[PROBLEMS TO WORK ON]
• A. Answer these questions from the boot troubleshooting notes, marking each answer (i), (ii), (iii):
(i) Which unit numbers does the probe-scsi command find?
(ii) How long a delay is suggested between powering off and powering back on?
(iii) Which OS did someone install instead of Sun4c?
• B. Reproduce the boot troubleshooting notes from "This missed the" up to and including "the boot block.".

[PAGE EXCERPT]
━━━
3. There may be a problem with selecting the correct unit number for the disk
    on your system. Your probe-scsi command finds only units 3 and 6. If your
    OS is on the Quantum at unit 3, you should be booting sd(0,3,0)vmunix

        This missed the mark, as scsi addresses 0 and 3 are translated to
        devices sd3 and sd0 respectively.

4. Try powering off and back on again (with a 30 second or more delay).

5. Check that the SCSI chain is not too long. If possible try some shorter
    cables.

6. A problem with installboot.
    Try rebooting from cd-rom, boot up miniroot and reinstall the boot block.

        This wouldn't work for me, as the sd0a file partition was being trashed.
        An fsck on this partition reported a few wierd errors that confirmed
        that I no longer had a valid filesystem on this partition.

7. Wrong architecture?
    Someone managed to install Sun4 OS instead of Sun4c.

8. Incorrectly creating swap files using `mkfile -n ...'.
    You should not use "-n" for swap files.
━━━
[MATERIAL SUPPLIED]
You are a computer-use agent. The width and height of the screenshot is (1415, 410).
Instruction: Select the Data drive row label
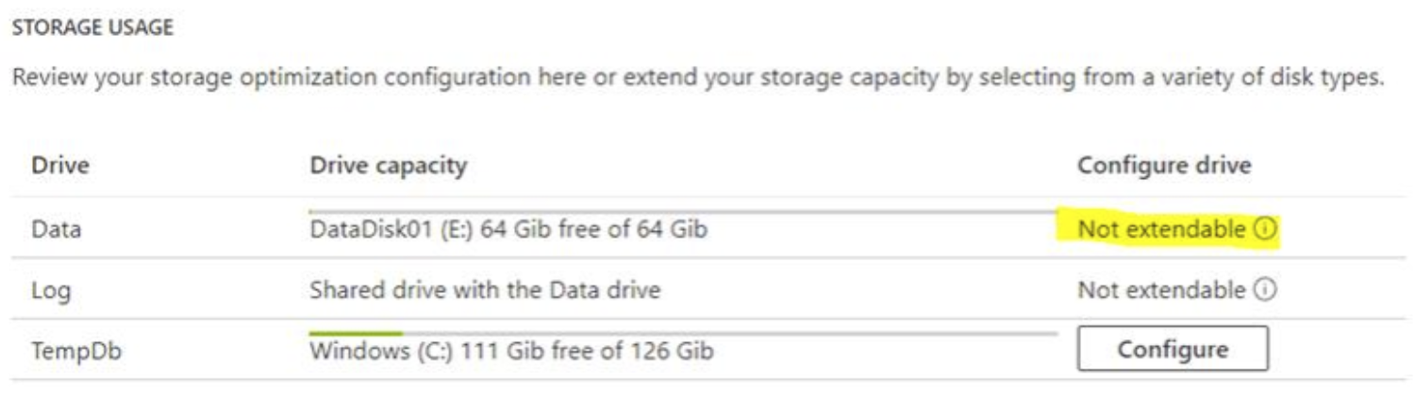click(57, 229)
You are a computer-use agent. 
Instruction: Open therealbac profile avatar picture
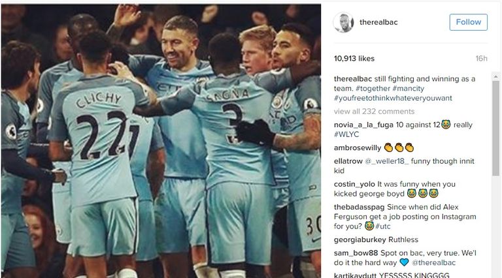344,22
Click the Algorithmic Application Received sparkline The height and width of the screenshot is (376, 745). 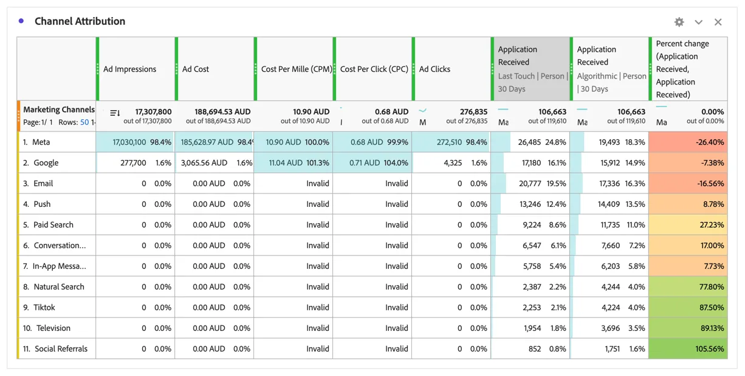(x=582, y=110)
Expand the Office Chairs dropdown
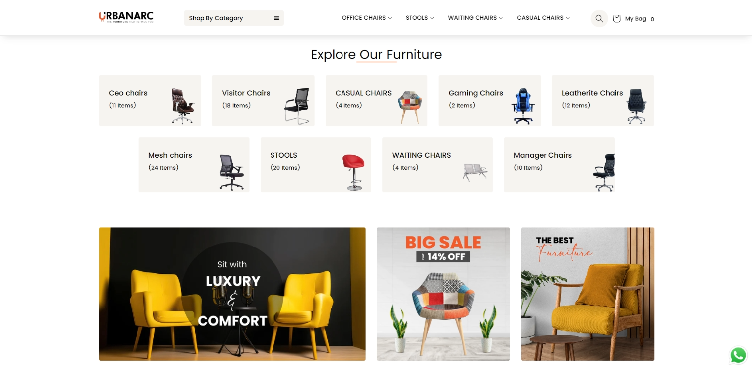 coord(367,18)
━━━
[SOLUTIONS TO EACH TASK]
• A.
(i) Units 3 and 6.
(ii) 30 seconds or more.
(iii) Sun4 OS.

• B.
This missed the mark, as scsi addresses 0 and 3 are translated to
        devices sd3 and sd0 respectively.

4. Try powering off and back on again (with a 30 second or more delay).

5. Check that the SCSI chain is not too long. If possible try some shorter
    cables.

6. A problem with installboot.
    Try rebooting from cd-rom, boot up miniroot and reinstall the boot block.